In summary, the circular provides the following clarifications regarding the applicability of section 194BA – TDS on winnings from online games, effective from April 1, 2023:

      1. If a user has multiple wallets, each wallet will be considered as a separate user account for tax purposes. Deposits and withdrawals from each account will be treated accordingly.
      2. The formula to compute net winnings is: A – (B + C), where A represents the amount withdrawn, B represents the aggregate of non-taxable deposits made by the user until the time of withdrawal, and C represents the opening balance at the beginning of the financial year.
      3. If a deductor or operator operates multiple platforms under a single Tax Deduction and Collection Account Number (TAN), they have the option to compute net winnings and make TDS for each platform separately
      4. Transfers between wallets of the same operator will be considered as withdrawals or deposits, depending on the deductor’s chosen approach mentioned in point 3.
      5. Transfers from one wallet to another wallet of a different operator will be considered as withdrawals.
      6. Non-withdrawable incentives or bonuses will not be considered for the calculation of net winnings. However, upon re-characterization of such incentives or bonuses from non-withdrawable to withdrawable, they will be treated as taxable deposits at the time of re-characterization and will become part of net winnings.
      7. If an operator provides coupons or vouchers as a withdrawal option, the issuance of these coupons or vouchers will be considered as a withdrawal, and the operator must make the necessary TDS under section 194BA before issuing them.
      8. In case the prize won in the game is in kind, the operator is responsible for ensuring that tax has been paid on the net winnings before releasing the prize. The operator may request the winner to deposit the required tax to the government as Advance Tax and collect the tax paid receipt.
      9. For the valuation of winnings in case of prizes in kind, the operator or deductor should consider the purchase price if the prize is bought by them, or the price charged to customers if the prize is manufactured by them. Goods and Services Tax (GST) should not be included in the valuation for the purpose of TDS.
      10. Relaxation is provided for insignificant withdrawals, subject to three conditions: (a) the amount withdrawn does not exceed Rs 100 in a month, (b) if the amount exceeds Rs 100 in the same or next month or at the end of the financial year, TDS must be made on the amount exceeding Rs 100, and (c) if there is insufficient balance in the user wallet, the deductor or operator must take responsibility for depositing the TDS on the amount exceeding Rs 100.

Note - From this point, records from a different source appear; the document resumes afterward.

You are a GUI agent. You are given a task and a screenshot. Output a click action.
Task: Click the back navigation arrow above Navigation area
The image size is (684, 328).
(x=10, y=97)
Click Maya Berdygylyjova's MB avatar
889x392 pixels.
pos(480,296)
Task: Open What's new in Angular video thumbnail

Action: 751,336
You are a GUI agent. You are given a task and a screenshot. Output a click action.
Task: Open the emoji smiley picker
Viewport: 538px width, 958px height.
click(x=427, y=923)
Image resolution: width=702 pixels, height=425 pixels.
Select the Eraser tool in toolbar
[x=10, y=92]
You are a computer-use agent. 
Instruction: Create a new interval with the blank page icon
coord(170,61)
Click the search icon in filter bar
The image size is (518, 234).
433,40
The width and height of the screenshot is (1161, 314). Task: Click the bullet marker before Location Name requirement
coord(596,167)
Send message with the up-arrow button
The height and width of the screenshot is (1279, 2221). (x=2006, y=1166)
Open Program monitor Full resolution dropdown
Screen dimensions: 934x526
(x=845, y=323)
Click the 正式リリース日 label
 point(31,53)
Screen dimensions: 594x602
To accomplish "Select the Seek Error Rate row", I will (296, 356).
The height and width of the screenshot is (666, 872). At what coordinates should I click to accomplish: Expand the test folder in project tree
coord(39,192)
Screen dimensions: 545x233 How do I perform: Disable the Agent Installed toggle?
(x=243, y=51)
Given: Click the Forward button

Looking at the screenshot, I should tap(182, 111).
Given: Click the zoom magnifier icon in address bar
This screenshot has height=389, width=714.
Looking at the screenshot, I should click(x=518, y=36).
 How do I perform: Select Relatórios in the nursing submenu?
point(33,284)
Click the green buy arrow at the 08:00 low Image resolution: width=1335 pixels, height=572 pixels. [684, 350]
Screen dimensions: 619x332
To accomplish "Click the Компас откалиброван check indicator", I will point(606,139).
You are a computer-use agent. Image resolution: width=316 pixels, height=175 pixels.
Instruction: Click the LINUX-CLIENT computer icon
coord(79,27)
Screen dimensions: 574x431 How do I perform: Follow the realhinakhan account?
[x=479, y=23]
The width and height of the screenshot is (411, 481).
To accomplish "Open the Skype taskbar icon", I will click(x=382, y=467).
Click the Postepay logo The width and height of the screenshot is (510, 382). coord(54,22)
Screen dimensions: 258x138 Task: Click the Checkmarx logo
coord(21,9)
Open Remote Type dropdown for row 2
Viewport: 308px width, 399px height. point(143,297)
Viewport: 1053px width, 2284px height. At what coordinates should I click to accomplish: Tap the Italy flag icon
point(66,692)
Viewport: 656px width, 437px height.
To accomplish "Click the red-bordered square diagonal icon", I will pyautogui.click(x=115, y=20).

      11. Relaxation is granted regarding penal consequences during the period between April 1, 2023, and the date of issuance of Rules 133 guidelines. Operators are expected to fulfill their responsibilities mentioned in the guidelines starting from April 1, 2023. If there are any shortfalls in deductions for April 2023, they may be deposited by June 7, 2023, without incurring any penal consequences.